South Indian sugar millers, including industry leader Dr. Murugesh Nirani ji and others, meet Union Ministers Shri Pralhad Joshi ji and Shri Hardeep Singh Puri ji to discuss ethanol pricing and industry challenges

New Delhi, 5th September 2024 – A delegation of South Indian sugar millers held meetings with Hon’ble Minister of Consumer Affairs, Food and Public Distribution Pralhad Joshi and Hon’ble Petroleum & Natural Gas Minister, Shri Hardeep Singh Puri, to address key issues concerning the sugar and ethanol industry.

The delegation expressed gratitude to both Ministers for the recent significant measures taken by the Government to relax restrictions, enabling sugar mills and distilleries to produce ethanol from sugarcane juice/syrup, B-Heavy molasses, and C-Heavy molasses as well as permitting the use of rice for ethanol production using Food Corporation of India (FCI) rice as feedstock up to a limit of 23 LMT. The delegation focused on the urgent need to provide a hike in the Minimum Support Price (MSP) for sugar, set at Rs. 31 per kg in February 2019, has remained unchanged despite the Fair and Remunerative Price (FRP) increasing significantly from Rs. 275 to Rs. 340 per quintal for the 2024-25 season. This discrepancy is creating a financial strain on the sugar industry, which is already grappling with rising costs in areas such as term loans, machinery depreciation, and other operational expenses. These factors cumulatively drive up the overall cost of sugar production. They emphasized that, raising the MSP is essential to enable sugar mills to cope with these escalating production costs. A higher and more realistic MSP, aligned with actual production expenses, would allow mills to cover their costs effectively and maintain the necessary liquidity to ensure timely payments to sugarcane farmers. This financial stability is not just beneficial but critical for the health of the industry, as it safeguards against cash flow issues and supports uninterrupted operations.

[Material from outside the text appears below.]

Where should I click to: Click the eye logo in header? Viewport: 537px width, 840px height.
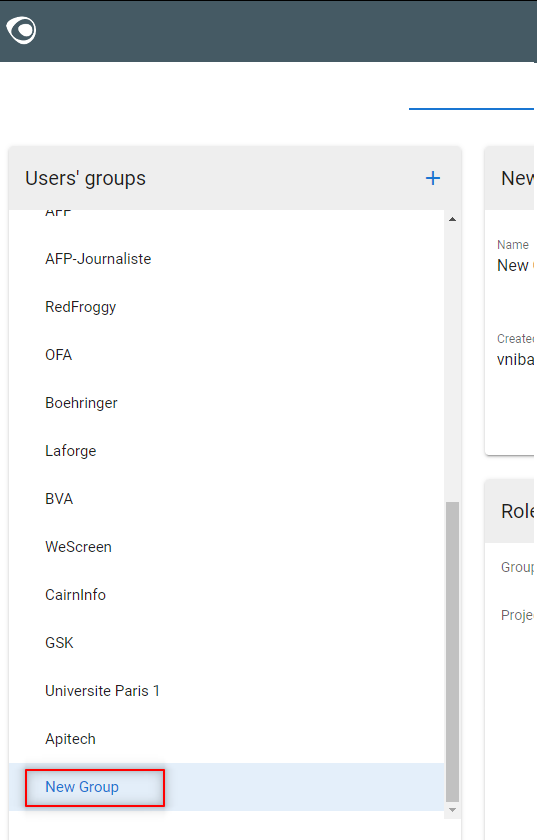tap(21, 30)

Further, the delegation discussed on revising ethanol pricing based on various feedstocks for the upcoming ESY 2024-25, while aligning these prices with the Fair and Remunerative Price (FRP) of sugarcane for ethanol produced from sugarcane juice/syrup, B-Heavy molasses, and C-Heavy molasses. A price increase for grain-based ethanol, particularly due to the rising cost of maize, was also emphasized. Other key issues included the necessity of increasing transportation costs, resolving significant delays in tanker decantation at OMC depots that is causing disturbance in the supply chain and imposing financial burdens on producers. Also, the delegation requested the Ministers to recommend OMCs to shorten the payment cycle from 21 days to 7 days, as farmers are the ultimate beneficiaries.
The delegation included notable industry leaders such as Dr. Murugesh Nirani, Chairman of the MRN Group, Mr. Mandava Prabhakar Rao of NSL Group, and Mr. Chandan Shirgaokar, Joint Managing Director at Ugar Sugar Works Ltd.

They stressed the importance of aligning the pricing mechanism with the cost of sugarcane. This revision is essential as the sugar industry is expected to supply approximately 55% of the ethanol required to meet the government’s target of a 20% ethanol blend by 2025. A fair and stable pricing structure would promote continued investment in ethanol production and contribute to the government’s efforts to reduce dependence on fossil fuels.

Both Union Ministers acknowledged the concerns brought forward by the delegation and reiterated the government’s commitment to the Ethanol Blending Program. They assured industry leaders that the government would work closely with stakeholders to address these issues and foster a favourable environment for the growth of ethanol production in the country.